There is, however, a problem, namely that the field smooths over land, it borrows strength across land. This is not acceptable! See (Bakka et al. 2016). (If you are happy with dependencies over land, you can use this mesh2. Just remember to re-adjust the mesh after you have estimated the spatial range.)

4 The coastline polygon mesh

We use the same settings as before, but we include the coastline polygon as a boundary in the mesh creator.

max.edge = 0.95
# - as before
bound.outer = 4.6
# - as before
mesh3 = inla.mesh.2d(boundary = poly.water,
                     loc=cbind(df$locx, df$locy),
                    max.edge = c(1,5)*max.edge,
# - use 5 times max.edge in the outer extension/offset/boundary
                    cutoff = max.edge/5,
                    offset = c(max.edge, bound.outer))
plot(mesh3, main="3rd attempt"); points(df$locx, df$locy, col="red")

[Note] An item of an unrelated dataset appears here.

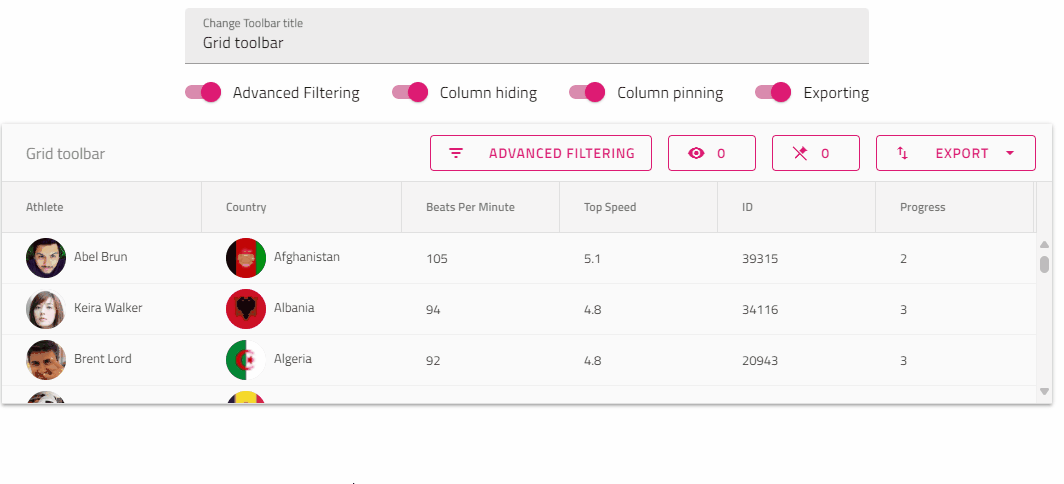
Task: Toggle the Column hiding switch off
Action: [410, 92]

The problem here is that the coastline is not well represented. The cutoff destroyed the precision of the coastline!

Let us try a smaller cutoff and see if it improves the results. Note that the cutoff is no longer given as a function of max.edge; the cutoff’s main issue is no longer the data locations, but is about the boundary polygon.

max.edge = 0.95
# - as before
bound.outer = 4.6
# - as before
mesh4 = inla.mesh.2d(boundary = poly.water,
                     loc=cbind(df$locx, df$locy),
                    max.edge = c(1,5)*max.edge,
# - use 5 times max.edge in the outer extension/offset/boundary
                    cutoff = 0.06,
                    offset = c(max.edge, bound.outer))
plot(mesh4, main="4th attempt", lwd=0.5); points(df$locx, df$locy, col="red")

This looks good!

4.0.1 How computationally expensive is this?

The important number:

mesh4$n
## [1] 6404

The computational time grows proportional to this number \(n\) to the power \(\frac{3}{2}\).

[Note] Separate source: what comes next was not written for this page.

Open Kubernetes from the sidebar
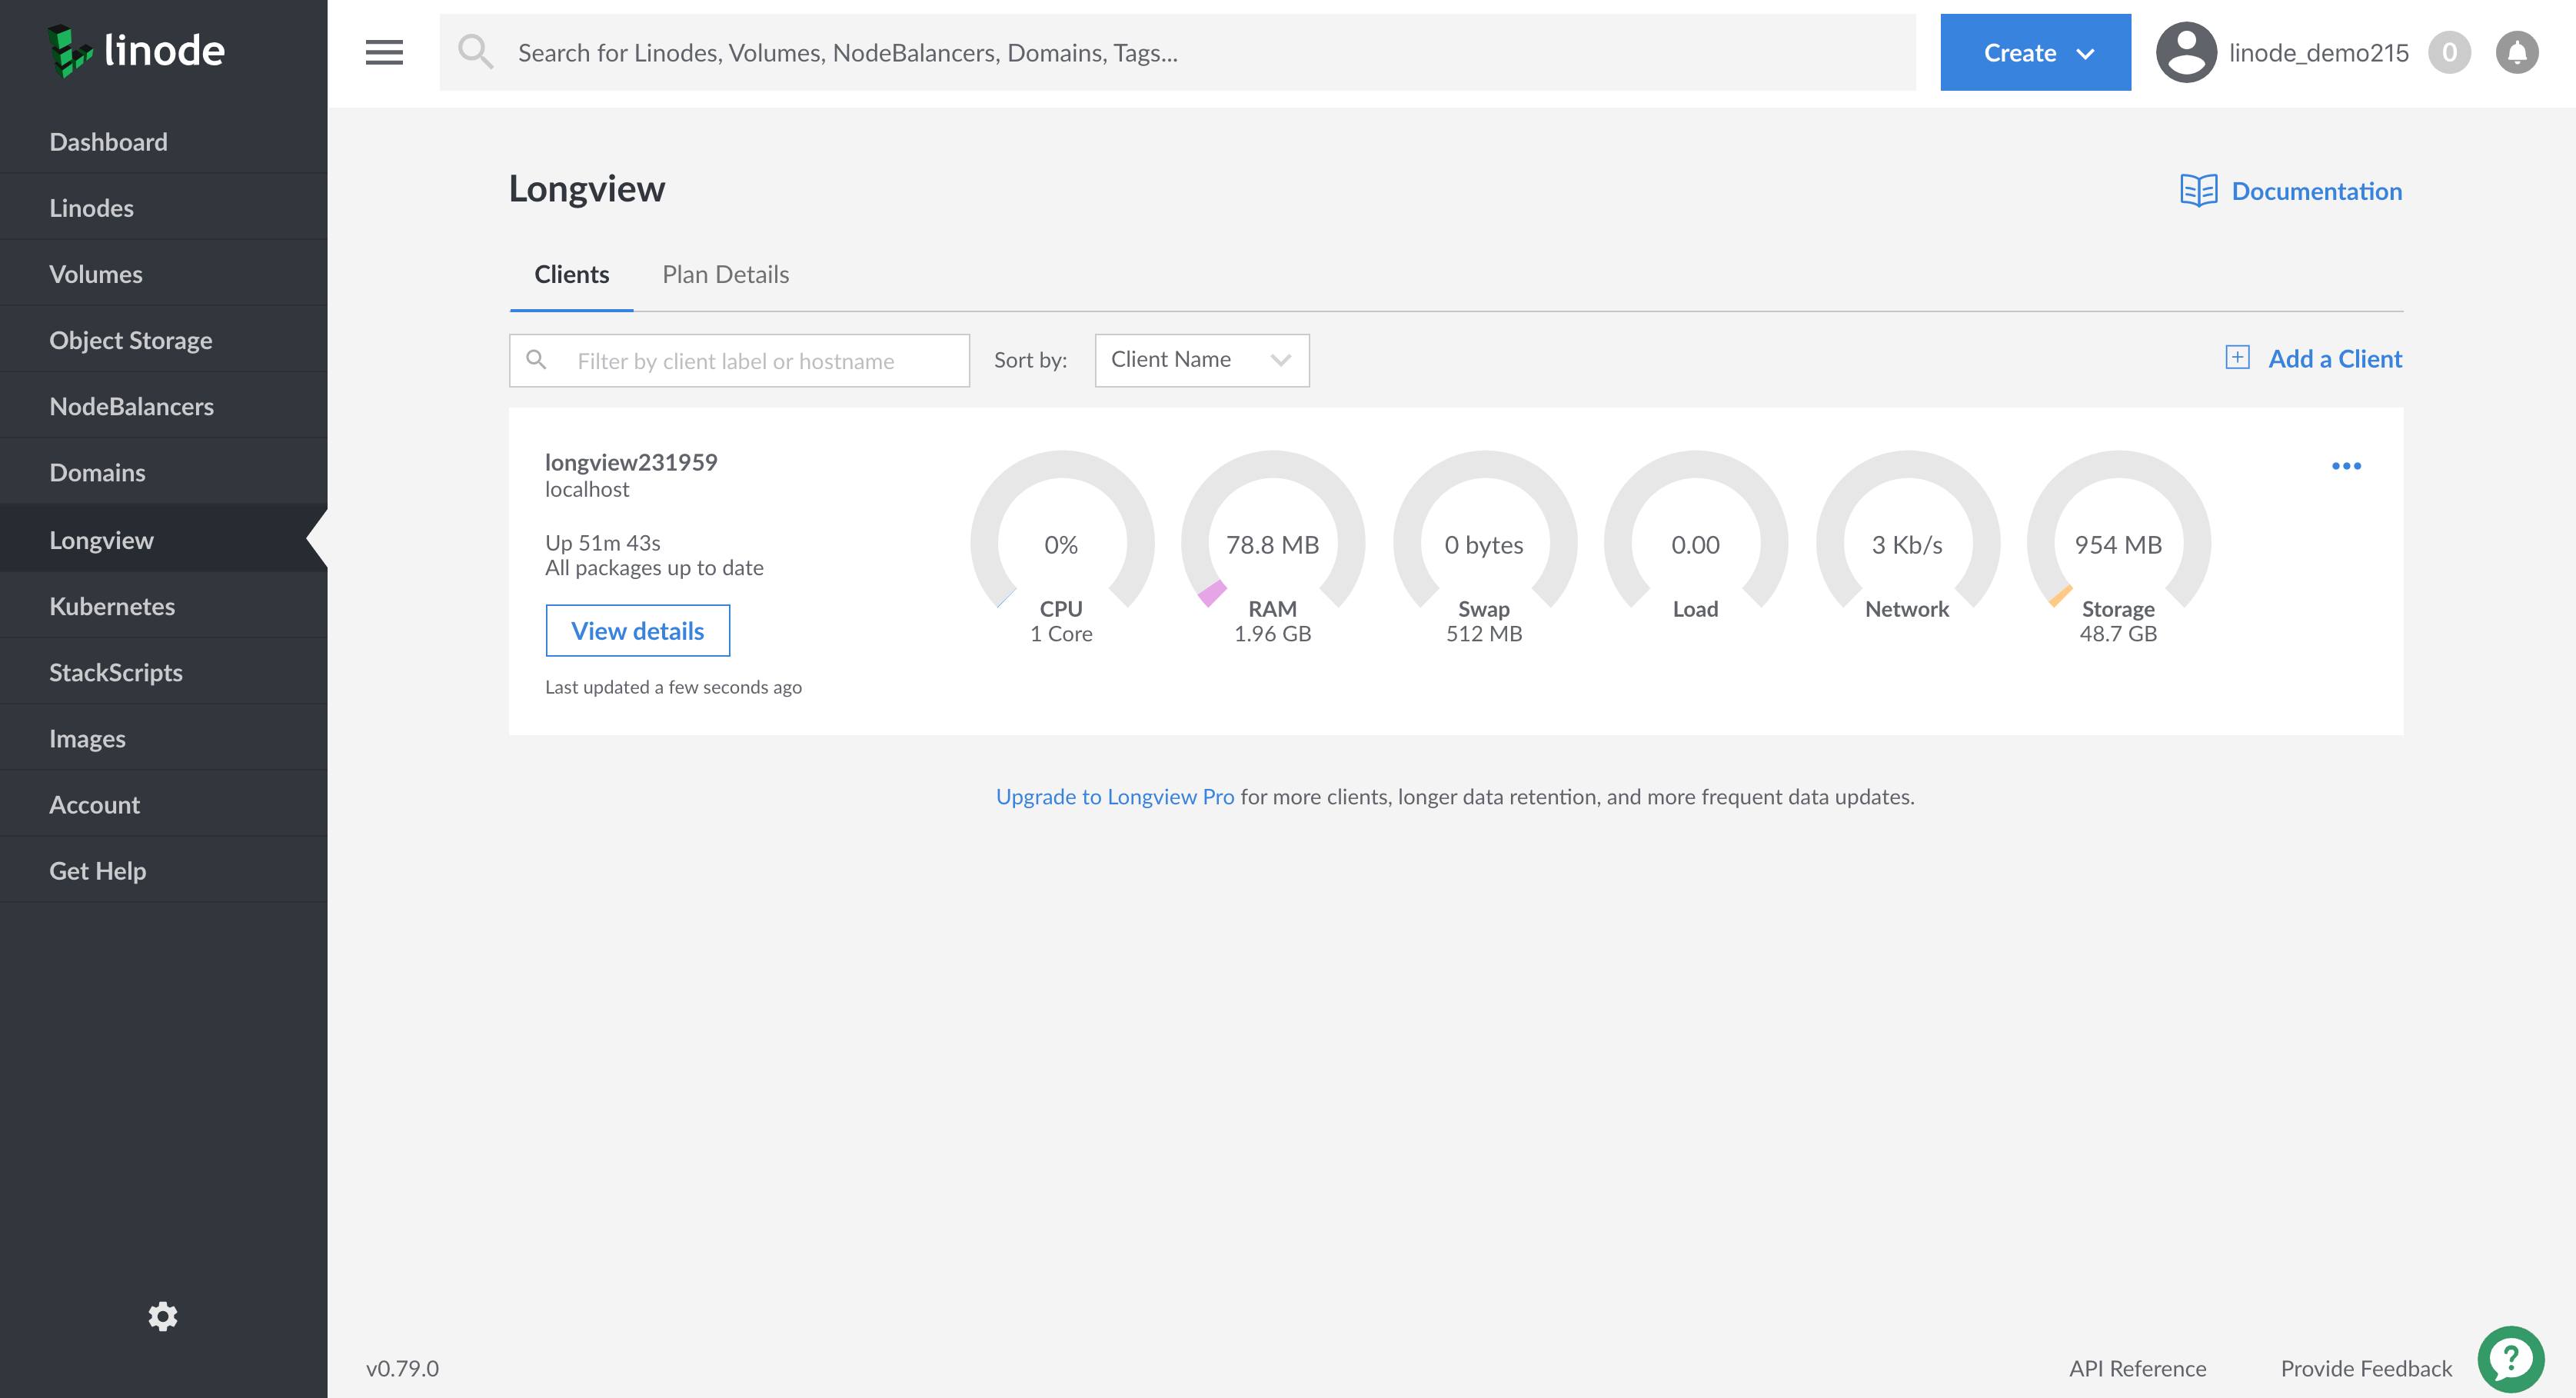The width and height of the screenshot is (2576, 1398). pos(112,605)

4.0.2 Did we accidentally put observations on land?

in.water = over(poly.water, SpatialPoints(cbind(df$locx, df$locy)), returnList=T)[[1]]
print(paste("There are", nrow(df)-length(in.water), "points on land in the original polygon"))
## [1] "There are 0 points on land in the original polygon"

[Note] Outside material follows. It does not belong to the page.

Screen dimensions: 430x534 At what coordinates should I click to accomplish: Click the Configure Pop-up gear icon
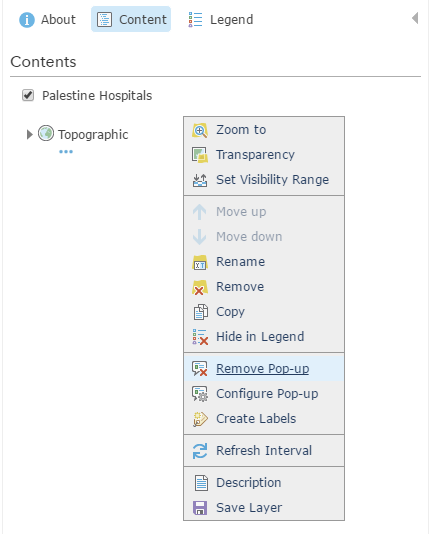tap(200, 394)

To check if any observations are on land when using the mesh, you need to look at the code in BTopic107, and run the above snippet with Omega.SP[[1]] instead of poly.water.

5 Comments and additional material

The code example above is complete. Here follows additional comments and information.

5.1 Comment A: Mesh construction is a gate

One big advantage with the mesh construction process is that it is a “gate”; you do not need to know how it was constructed, you can plot the mesh and check that it is sensible! Go to What is needed for a good mesh.

5.2 Comment B: Mesh contruction depends on inference

If the mesh is very fine (small enough max.edge) and has a large outer extension, the inference can always be done, and the mesh does not depend on the result.

But, if you want a computational mesh, you have to modify the mesh after running inference. This is not an inconsistency in the modeling approach, since it is only a computational issue. I recommend running inference at first with the settings above, then running inference, and looking at inla.result$summary.hyperpar$mean and finding the posterior mean estimate for the range. Then, go back and redo max.edge to be between 1/5 and 1/10 of this range. You can have a smaller max.edge but this is just an unnecessary “waste of time”. Similarly, ensure the outer extension is close to the estimate for the range.

References

Bakka, H., J. Vanhatalo, J. Illian, D. Simpson, and H. Rue. 2016. “Accounting for Physical Barriers in Species Distribution Modeling with Non-Stationary Spatial Random Effects.” arXiv preprint arXiv:1608.03787. Norwegian University of Science; Technology, Trondheim, Norway.
Kallasvuo, Meri, Jarno Vanhatalo, and Lari Veneranta. 2016. “Modeling the Spatial Distribution of Larval Fish Abundance Provides Essential Information for Management.” Canadian Journal of Fisheries and Aquatic Sciences, no. ja.